-- Supplied information --
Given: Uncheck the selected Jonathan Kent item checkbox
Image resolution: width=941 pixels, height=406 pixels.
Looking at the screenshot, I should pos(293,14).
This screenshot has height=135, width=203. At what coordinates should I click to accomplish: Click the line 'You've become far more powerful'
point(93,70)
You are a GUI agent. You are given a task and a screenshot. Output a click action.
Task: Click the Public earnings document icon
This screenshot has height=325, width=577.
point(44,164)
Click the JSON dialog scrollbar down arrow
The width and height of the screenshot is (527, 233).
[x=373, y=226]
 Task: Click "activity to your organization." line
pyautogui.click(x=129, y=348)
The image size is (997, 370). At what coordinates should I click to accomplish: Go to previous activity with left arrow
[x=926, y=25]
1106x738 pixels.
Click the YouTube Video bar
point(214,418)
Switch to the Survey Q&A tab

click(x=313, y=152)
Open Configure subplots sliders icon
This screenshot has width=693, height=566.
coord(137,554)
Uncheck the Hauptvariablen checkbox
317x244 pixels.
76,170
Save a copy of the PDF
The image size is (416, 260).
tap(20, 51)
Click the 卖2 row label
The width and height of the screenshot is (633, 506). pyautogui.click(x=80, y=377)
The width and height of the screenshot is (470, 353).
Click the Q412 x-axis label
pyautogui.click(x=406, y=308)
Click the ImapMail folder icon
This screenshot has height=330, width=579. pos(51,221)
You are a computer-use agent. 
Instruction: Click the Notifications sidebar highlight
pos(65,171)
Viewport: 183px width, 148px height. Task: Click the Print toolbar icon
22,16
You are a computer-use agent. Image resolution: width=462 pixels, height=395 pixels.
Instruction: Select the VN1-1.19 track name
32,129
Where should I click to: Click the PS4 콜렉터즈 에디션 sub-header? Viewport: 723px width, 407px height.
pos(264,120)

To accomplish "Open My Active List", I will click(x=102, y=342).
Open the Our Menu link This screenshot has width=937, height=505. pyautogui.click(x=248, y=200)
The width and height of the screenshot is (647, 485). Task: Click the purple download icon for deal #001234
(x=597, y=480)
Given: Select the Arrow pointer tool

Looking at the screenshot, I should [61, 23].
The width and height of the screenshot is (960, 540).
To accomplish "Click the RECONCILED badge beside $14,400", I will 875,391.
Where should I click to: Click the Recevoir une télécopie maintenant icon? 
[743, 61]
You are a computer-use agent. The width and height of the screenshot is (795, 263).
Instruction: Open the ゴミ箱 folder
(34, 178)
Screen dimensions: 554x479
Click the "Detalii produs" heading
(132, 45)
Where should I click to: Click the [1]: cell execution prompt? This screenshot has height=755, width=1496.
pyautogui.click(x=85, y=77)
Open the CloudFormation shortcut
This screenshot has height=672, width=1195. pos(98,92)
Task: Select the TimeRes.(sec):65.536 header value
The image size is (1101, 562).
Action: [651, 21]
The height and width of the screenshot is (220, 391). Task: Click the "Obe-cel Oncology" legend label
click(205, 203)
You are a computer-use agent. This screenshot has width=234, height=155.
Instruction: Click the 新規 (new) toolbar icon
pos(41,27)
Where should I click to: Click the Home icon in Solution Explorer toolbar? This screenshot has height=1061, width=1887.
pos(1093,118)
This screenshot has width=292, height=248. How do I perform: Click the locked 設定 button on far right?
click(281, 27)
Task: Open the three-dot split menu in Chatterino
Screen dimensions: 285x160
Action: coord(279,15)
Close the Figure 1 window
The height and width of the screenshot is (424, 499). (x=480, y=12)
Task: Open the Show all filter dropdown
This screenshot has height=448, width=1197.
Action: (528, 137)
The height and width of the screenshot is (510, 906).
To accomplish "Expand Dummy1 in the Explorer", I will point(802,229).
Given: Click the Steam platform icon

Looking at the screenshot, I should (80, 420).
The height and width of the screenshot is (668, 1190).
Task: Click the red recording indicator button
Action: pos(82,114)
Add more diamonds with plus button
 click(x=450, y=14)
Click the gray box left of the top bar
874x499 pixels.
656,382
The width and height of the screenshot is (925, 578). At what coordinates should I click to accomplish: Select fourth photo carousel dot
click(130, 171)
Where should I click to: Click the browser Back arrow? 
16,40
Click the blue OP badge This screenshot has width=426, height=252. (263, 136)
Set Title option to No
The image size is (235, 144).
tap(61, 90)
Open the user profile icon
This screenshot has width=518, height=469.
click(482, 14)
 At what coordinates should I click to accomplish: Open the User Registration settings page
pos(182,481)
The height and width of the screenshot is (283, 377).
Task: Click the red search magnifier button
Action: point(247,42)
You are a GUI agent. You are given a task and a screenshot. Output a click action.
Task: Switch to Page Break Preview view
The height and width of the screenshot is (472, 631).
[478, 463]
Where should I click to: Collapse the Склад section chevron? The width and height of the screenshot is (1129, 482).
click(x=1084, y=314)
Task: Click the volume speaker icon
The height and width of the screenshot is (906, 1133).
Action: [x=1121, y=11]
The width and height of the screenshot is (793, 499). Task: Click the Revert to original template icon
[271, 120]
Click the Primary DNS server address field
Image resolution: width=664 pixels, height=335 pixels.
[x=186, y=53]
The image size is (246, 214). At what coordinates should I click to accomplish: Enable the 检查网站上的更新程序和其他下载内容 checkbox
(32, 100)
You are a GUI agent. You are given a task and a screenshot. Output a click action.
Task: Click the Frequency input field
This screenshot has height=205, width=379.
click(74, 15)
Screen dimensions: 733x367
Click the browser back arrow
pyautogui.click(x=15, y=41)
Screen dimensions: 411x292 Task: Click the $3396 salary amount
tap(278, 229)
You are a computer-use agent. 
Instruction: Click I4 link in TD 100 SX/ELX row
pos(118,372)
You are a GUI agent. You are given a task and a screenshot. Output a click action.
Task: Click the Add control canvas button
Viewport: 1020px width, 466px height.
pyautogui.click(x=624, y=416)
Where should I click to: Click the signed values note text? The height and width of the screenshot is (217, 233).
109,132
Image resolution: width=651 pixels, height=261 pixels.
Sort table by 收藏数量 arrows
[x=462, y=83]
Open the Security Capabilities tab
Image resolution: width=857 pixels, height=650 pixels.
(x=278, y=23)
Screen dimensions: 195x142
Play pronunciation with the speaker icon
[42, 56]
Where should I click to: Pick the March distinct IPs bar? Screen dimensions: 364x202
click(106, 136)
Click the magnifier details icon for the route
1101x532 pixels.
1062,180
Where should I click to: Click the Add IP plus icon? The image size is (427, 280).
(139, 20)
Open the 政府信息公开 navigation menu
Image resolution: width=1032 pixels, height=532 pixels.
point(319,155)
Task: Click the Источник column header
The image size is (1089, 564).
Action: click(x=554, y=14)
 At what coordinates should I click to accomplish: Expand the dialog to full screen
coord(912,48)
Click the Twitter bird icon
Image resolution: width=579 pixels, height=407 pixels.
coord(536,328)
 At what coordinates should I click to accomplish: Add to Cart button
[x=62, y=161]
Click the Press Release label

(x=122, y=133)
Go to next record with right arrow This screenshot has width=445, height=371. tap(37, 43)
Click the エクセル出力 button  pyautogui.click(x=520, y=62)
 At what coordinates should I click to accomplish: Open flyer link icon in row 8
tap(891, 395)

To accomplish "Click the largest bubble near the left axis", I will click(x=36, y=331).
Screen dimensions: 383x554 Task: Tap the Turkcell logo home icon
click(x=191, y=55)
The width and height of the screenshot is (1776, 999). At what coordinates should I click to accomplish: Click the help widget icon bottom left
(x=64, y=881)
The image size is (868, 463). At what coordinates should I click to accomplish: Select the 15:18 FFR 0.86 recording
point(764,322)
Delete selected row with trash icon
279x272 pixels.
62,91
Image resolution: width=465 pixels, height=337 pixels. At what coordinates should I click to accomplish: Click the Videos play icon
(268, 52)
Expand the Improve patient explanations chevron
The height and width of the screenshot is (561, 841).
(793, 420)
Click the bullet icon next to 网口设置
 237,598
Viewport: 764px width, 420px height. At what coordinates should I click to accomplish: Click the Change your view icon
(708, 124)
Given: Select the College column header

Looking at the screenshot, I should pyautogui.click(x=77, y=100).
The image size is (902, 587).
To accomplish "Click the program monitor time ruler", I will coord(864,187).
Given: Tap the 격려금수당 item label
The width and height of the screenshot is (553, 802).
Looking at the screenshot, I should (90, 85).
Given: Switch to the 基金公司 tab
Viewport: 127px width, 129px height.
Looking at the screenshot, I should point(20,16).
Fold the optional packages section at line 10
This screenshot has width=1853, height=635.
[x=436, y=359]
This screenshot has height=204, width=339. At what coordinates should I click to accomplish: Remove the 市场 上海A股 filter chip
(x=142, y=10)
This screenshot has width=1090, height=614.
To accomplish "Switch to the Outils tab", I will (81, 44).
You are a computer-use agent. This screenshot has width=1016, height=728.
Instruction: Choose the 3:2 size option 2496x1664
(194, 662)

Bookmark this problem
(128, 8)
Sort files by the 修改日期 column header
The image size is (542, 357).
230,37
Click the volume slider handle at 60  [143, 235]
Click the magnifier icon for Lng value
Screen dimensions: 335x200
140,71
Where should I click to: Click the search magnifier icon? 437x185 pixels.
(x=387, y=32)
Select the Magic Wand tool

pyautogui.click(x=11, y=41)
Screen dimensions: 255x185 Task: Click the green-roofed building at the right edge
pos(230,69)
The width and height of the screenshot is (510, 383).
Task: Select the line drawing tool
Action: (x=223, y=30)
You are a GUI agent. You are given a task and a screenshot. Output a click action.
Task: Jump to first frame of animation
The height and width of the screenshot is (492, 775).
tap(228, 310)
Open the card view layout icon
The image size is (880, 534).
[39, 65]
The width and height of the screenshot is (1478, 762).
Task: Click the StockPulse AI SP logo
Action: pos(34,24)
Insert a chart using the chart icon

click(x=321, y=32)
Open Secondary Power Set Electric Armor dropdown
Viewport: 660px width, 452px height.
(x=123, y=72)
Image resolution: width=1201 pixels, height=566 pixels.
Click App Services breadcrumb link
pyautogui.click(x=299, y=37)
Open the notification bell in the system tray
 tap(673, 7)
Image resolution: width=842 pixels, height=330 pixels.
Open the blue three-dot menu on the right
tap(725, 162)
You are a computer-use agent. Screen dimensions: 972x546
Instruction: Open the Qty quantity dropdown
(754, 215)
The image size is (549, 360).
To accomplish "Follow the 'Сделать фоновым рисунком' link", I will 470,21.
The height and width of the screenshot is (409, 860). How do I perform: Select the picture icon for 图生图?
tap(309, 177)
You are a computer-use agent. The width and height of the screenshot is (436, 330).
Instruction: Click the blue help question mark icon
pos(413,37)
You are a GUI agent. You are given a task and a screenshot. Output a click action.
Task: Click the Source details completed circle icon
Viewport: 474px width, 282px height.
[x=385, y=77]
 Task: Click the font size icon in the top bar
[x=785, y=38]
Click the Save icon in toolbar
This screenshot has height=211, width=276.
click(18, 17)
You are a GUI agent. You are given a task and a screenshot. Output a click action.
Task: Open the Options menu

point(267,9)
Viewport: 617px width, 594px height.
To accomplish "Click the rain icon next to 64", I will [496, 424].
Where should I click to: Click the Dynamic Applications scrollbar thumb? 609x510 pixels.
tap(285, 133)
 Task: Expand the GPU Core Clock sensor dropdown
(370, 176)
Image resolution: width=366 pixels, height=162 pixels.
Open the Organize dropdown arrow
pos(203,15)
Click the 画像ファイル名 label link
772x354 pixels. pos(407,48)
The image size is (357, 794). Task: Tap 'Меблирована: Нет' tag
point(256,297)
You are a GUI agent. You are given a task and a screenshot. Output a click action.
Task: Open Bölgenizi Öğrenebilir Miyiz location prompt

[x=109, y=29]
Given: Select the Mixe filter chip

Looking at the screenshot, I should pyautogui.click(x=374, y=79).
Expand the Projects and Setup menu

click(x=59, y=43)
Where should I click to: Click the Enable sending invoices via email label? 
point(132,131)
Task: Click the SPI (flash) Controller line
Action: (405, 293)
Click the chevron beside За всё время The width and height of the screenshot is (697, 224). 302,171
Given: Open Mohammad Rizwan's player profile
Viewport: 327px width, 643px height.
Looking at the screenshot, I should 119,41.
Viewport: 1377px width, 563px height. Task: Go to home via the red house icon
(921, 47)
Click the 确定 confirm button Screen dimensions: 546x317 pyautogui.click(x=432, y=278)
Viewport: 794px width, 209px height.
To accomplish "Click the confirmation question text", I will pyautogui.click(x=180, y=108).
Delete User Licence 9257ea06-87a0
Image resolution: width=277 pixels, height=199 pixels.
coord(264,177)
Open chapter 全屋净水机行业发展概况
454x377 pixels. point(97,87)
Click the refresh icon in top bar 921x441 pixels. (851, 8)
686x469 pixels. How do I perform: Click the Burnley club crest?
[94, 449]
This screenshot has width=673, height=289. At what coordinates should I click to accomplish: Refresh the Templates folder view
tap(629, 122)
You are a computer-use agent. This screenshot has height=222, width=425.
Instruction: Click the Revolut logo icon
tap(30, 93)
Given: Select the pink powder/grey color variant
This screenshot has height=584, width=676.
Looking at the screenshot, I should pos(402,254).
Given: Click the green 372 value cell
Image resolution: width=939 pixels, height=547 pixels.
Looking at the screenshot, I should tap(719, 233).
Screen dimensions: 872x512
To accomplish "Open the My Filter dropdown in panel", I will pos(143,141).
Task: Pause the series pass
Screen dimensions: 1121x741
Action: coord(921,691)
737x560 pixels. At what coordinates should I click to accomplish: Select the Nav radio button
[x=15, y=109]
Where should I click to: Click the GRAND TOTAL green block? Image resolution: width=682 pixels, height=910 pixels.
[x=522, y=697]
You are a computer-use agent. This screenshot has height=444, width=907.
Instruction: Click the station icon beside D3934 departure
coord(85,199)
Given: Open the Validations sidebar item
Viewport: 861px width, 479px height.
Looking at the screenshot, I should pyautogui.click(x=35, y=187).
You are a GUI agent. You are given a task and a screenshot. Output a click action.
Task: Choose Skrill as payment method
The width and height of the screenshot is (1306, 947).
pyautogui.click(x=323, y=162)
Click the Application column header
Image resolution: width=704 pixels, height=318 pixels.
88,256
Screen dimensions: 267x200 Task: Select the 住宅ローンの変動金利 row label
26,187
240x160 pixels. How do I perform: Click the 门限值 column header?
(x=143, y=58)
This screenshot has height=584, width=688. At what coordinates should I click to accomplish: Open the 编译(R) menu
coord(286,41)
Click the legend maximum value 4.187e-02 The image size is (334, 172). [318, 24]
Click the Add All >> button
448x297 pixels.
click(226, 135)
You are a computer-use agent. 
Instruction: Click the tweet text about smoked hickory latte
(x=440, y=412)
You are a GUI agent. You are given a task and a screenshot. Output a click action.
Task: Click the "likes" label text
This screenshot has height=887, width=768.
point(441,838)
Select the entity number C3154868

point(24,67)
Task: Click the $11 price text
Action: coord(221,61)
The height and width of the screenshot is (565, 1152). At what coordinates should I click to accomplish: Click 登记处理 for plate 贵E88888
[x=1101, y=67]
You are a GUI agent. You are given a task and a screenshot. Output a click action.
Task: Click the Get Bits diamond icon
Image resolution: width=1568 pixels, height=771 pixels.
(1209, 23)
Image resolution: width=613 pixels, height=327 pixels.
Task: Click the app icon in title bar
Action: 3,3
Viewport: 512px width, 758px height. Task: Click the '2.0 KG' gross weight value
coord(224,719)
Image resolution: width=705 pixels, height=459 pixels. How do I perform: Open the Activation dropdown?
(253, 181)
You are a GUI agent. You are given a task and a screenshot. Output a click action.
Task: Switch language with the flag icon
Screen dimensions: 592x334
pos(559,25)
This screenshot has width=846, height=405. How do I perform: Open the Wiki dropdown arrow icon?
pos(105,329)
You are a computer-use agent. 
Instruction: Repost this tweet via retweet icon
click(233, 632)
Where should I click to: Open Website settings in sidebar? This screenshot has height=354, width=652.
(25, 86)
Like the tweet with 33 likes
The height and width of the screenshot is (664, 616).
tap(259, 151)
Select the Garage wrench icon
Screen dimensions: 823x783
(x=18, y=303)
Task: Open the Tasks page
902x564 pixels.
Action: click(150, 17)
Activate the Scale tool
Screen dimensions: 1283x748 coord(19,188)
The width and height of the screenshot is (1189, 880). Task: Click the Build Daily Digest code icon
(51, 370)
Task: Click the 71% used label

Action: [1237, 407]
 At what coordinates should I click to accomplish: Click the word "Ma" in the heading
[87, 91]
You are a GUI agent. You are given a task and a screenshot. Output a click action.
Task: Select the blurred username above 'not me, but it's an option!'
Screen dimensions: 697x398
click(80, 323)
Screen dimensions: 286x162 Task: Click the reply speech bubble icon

-- The task --
Could you please find every line of the listing above holding the string "bubble" and copy it?

-- Solution to the problem --
To accomplish "Click the largest bubble near the left axis", I will click(x=36, y=331).
Screen dimensions: 286x162 Task: Click the reply speech bubble icon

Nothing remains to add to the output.